> Supplied records
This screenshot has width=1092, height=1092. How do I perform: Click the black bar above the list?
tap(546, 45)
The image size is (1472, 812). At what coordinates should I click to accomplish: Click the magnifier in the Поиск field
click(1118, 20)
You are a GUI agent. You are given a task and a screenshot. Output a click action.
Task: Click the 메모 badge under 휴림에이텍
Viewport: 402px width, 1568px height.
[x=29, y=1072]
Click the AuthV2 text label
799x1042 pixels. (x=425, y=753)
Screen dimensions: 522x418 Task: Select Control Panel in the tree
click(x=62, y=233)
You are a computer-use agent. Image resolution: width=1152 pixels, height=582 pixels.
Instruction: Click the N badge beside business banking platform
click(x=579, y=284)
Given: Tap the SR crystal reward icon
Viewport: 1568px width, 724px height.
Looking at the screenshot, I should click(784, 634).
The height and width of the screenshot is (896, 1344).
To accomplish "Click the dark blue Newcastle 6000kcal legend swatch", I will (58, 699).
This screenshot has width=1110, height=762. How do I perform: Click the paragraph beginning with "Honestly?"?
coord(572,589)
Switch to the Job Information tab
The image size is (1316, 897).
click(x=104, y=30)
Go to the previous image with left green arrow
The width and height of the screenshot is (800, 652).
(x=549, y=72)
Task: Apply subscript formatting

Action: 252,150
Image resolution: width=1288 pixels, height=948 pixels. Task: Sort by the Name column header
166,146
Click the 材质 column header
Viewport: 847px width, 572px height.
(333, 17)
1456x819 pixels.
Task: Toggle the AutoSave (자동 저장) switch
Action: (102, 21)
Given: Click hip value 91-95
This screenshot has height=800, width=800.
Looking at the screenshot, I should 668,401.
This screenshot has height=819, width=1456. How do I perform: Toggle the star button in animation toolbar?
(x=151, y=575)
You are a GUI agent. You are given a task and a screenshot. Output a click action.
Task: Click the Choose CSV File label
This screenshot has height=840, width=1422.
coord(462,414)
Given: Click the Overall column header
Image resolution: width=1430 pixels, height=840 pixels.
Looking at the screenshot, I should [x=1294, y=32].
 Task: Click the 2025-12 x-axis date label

> Task prompt
Reproduce the lines verbatim, beginning with the line that contains "Click the 材质 column header" and continuing through the end of the records.

> Expected output
Click the 材质 column header
Viewport: 847px width, 572px height.
(333, 17)
1456x819 pixels.
Task: Toggle the AutoSave (자동 저장) switch
Action: (102, 21)
Given: Click hip value 91-95
This screenshot has height=800, width=800.
Looking at the screenshot, I should 668,401.
This screenshot has height=819, width=1456. How do I perform: Toggle the star button in animation toolbar?
(x=151, y=575)
You are a GUI agent. You are given a task and a screenshot. Output a click action.
Task: Click the Choose CSV File label
This screenshot has height=840, width=1422.
coord(462,414)
Given: Click the Overall column header
Image resolution: width=1430 pixels, height=840 pixels.
Looking at the screenshot, I should [x=1294, y=32].
 Task: Click the 2025-12 x-axis date label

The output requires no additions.